Exercise description:
From the entries, copy each line that includes "Task".

Dataset:
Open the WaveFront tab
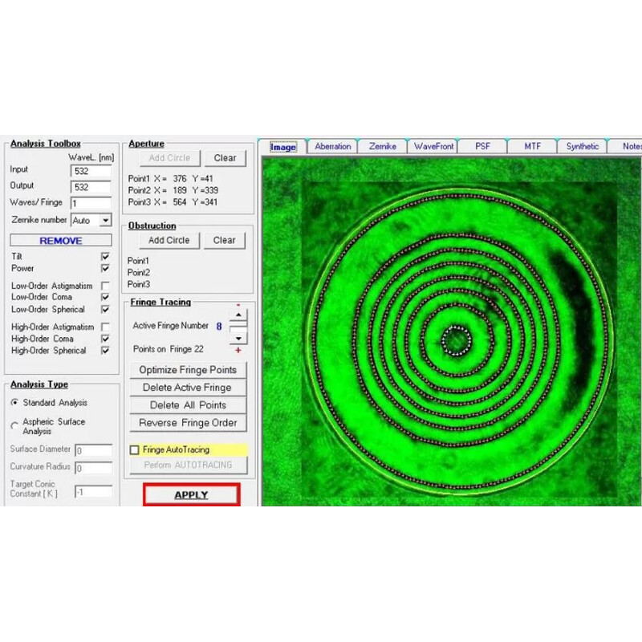 pyautogui.click(x=433, y=146)
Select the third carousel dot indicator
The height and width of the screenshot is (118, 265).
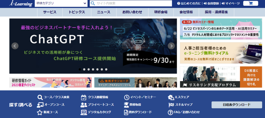pyautogui.click(x=89, y=69)
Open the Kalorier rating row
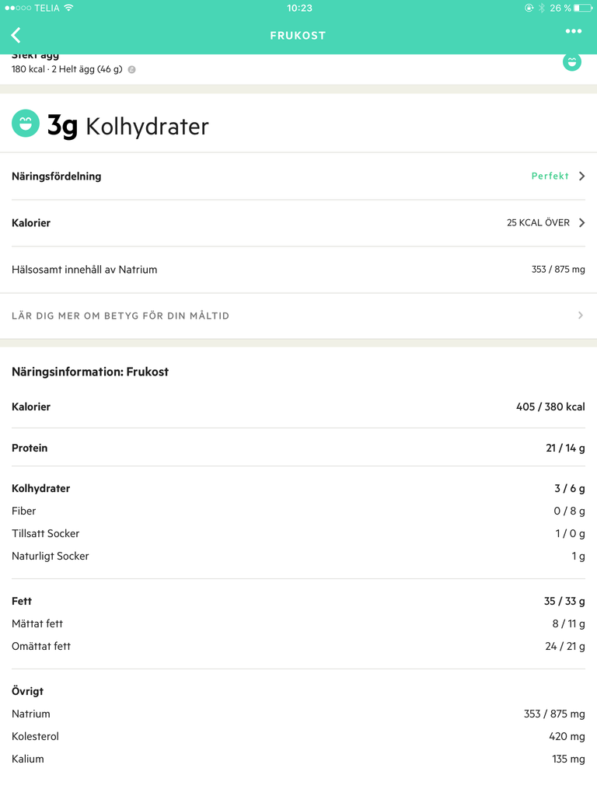 [299, 223]

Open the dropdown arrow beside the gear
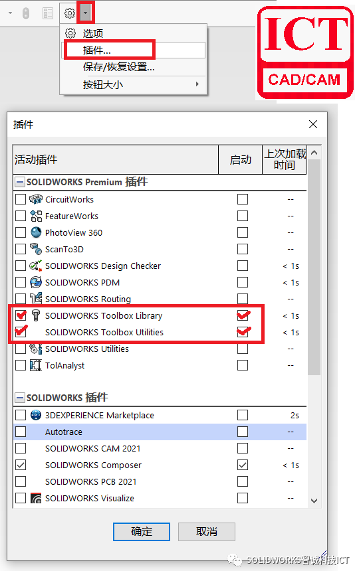[x=86, y=14]
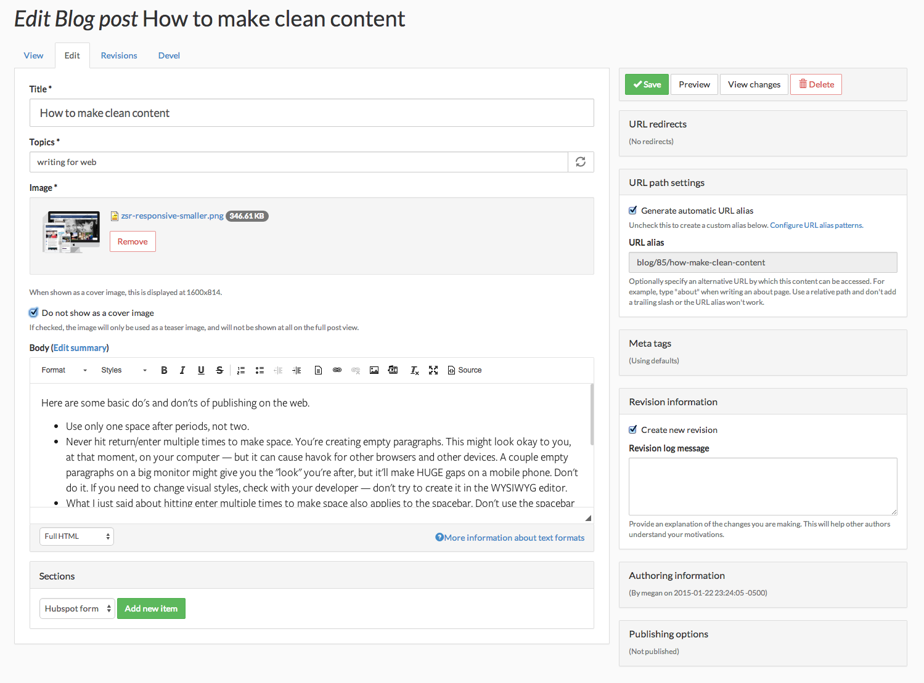Click the Remove Format icon
The width and height of the screenshot is (924, 683).
[x=414, y=370]
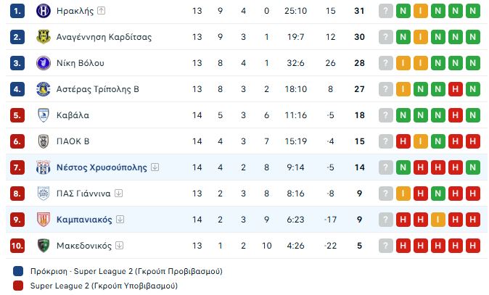Click the red Super League 2 relegation legend square
489x295 pixels.
[x=18, y=286]
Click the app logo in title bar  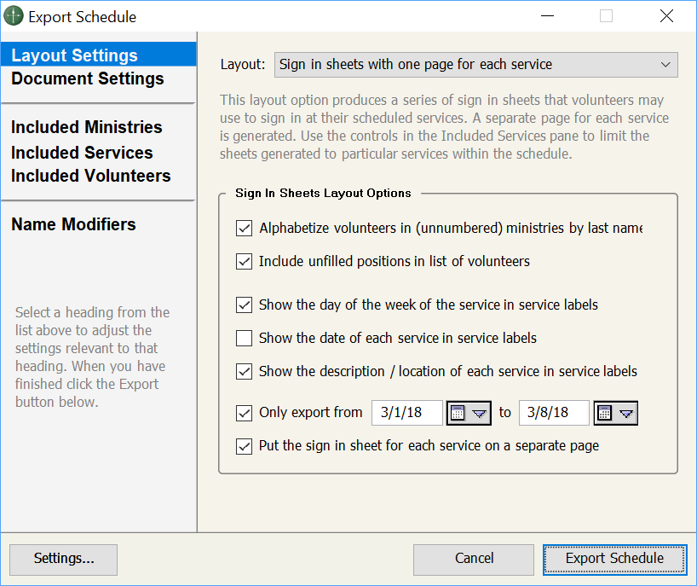(14, 16)
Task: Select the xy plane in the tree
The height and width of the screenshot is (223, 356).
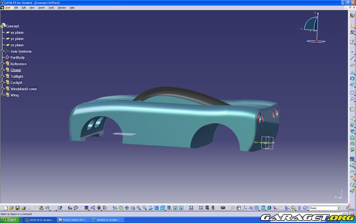Action: pyautogui.click(x=17, y=32)
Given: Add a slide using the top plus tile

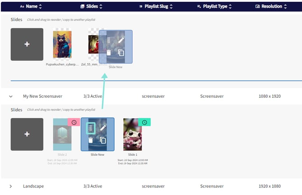Looking at the screenshot, I should (x=27, y=45).
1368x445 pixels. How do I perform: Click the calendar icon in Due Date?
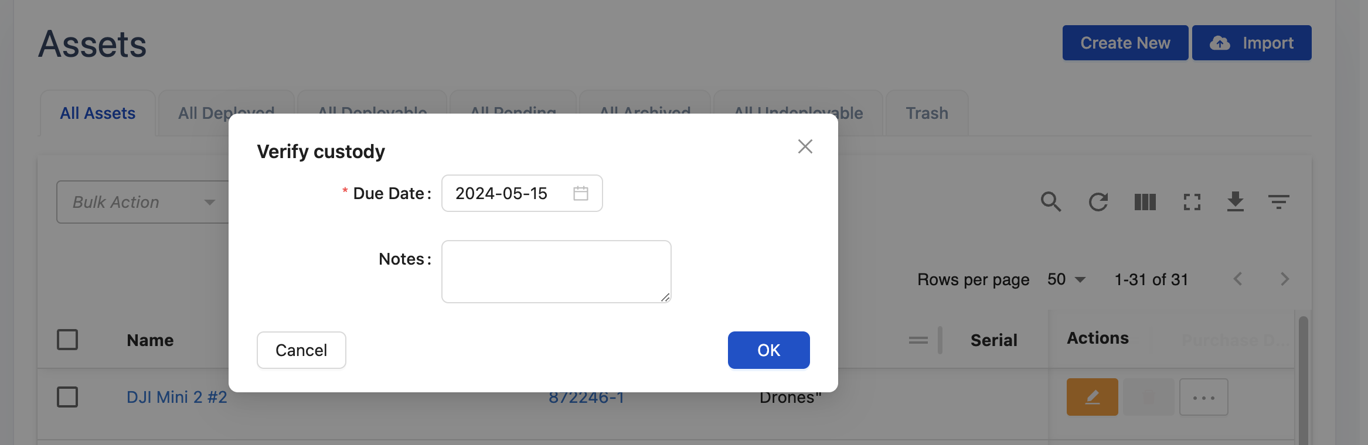[x=580, y=193]
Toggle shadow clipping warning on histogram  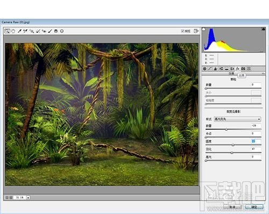204,29
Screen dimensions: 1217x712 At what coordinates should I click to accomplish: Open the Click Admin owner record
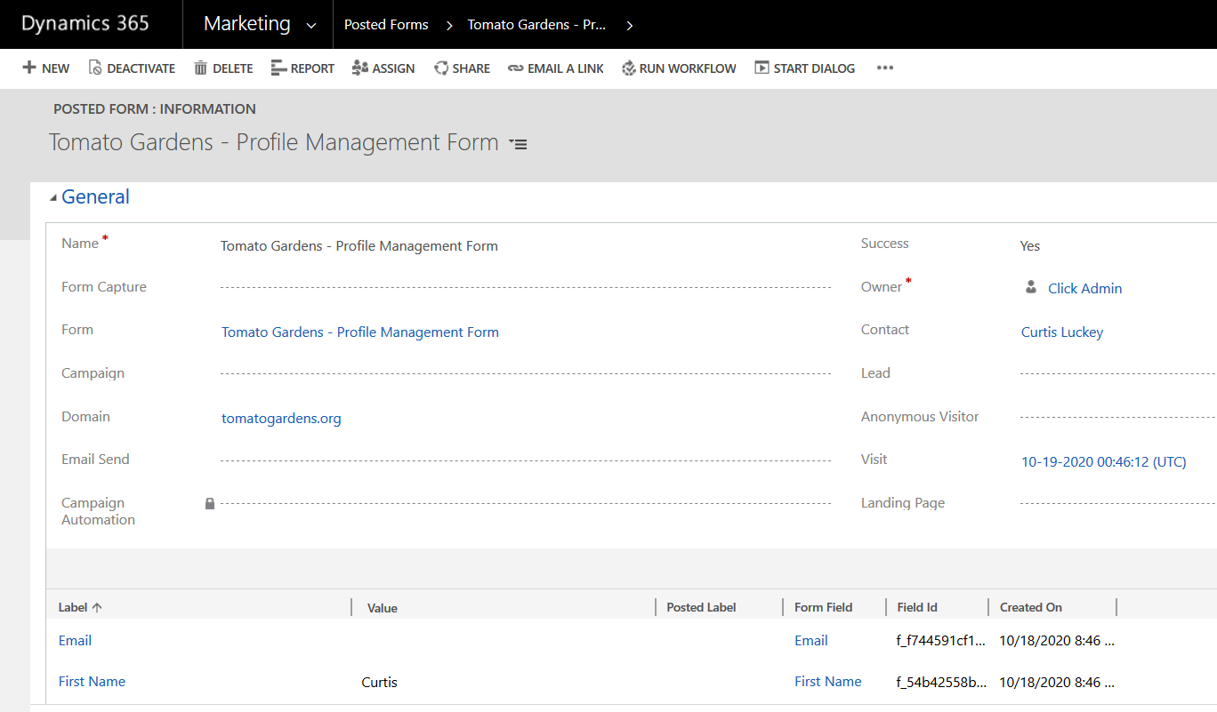pos(1084,288)
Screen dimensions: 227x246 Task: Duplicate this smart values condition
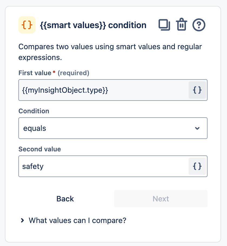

Exercise result:
Task: Select the xy plane in the tree
Screen dimensions: 227x246 Task: Duplicate this smart values condition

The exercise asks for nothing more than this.